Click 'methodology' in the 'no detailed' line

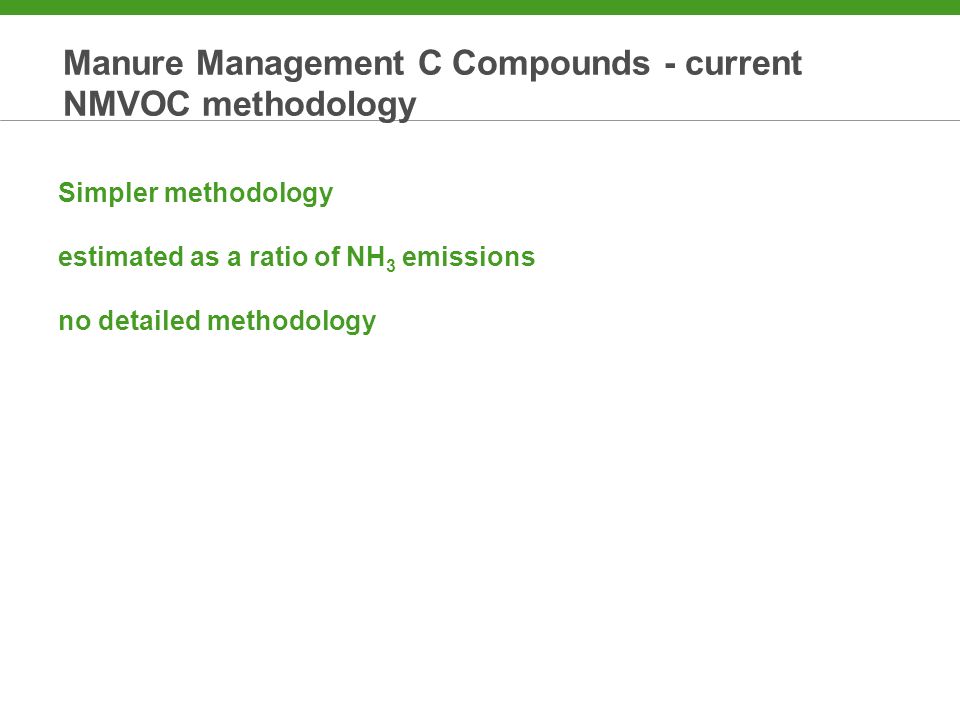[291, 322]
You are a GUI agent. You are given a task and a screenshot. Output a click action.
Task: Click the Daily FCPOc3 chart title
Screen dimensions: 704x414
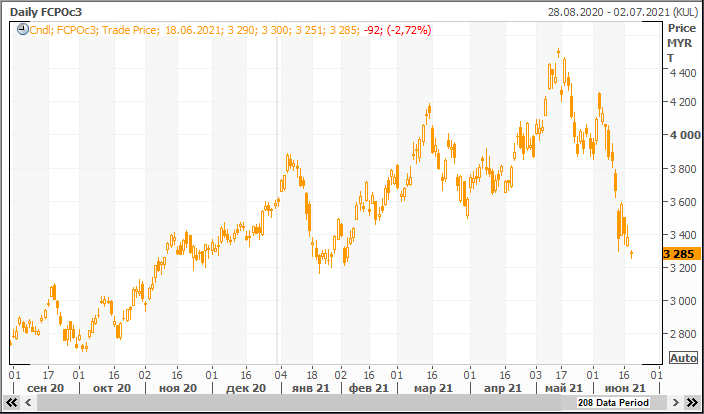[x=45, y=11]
○ ○ ○ ○
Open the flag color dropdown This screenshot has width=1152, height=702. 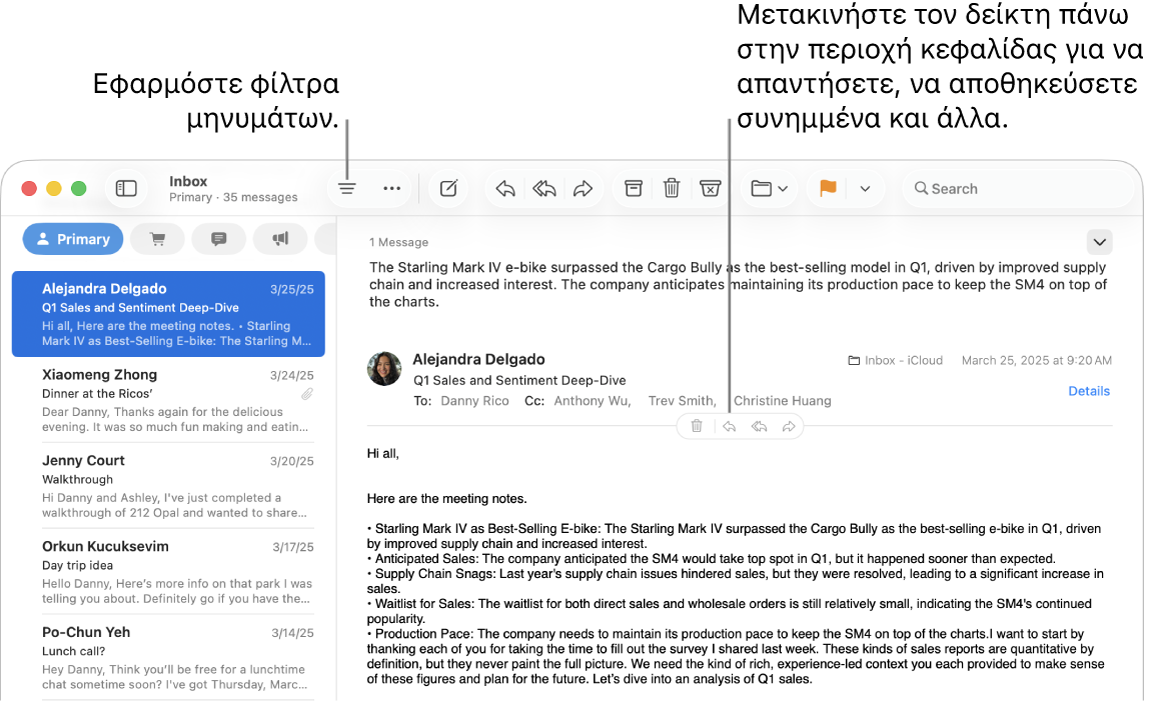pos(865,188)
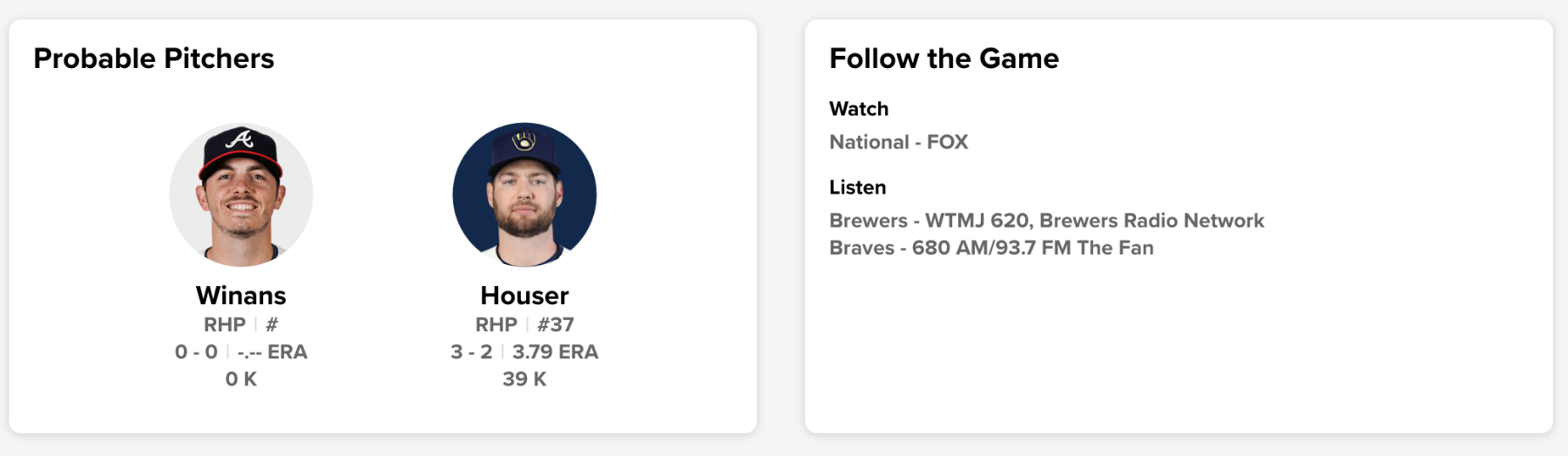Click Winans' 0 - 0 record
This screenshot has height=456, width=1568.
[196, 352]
○ ○ ○ ○
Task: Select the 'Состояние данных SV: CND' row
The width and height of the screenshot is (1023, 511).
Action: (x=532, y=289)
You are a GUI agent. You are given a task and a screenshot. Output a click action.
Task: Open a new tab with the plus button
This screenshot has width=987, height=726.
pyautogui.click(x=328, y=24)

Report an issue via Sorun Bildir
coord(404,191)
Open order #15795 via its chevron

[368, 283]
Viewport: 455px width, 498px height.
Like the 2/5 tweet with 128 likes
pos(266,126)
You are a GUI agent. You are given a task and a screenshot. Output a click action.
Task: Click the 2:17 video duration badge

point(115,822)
○ ○ ○ ○
* _GOAL OF THE EXERCISE_
Reproducing the whole listing above is not the task. Copy exactly only the lines from the one with "Task: Open a new tab with the plus button" to the one with "Viewport: 455px width, 498px height.", both kept.

* _ANSWER TO THIS PROBLEM_
Task: Open a new tab with the plus button
This screenshot has width=987, height=726.
pyautogui.click(x=328, y=24)

Report an issue via Sorun Bildir
coord(404,191)
Open order #15795 via its chevron

[368, 283]
Viewport: 455px width, 498px height.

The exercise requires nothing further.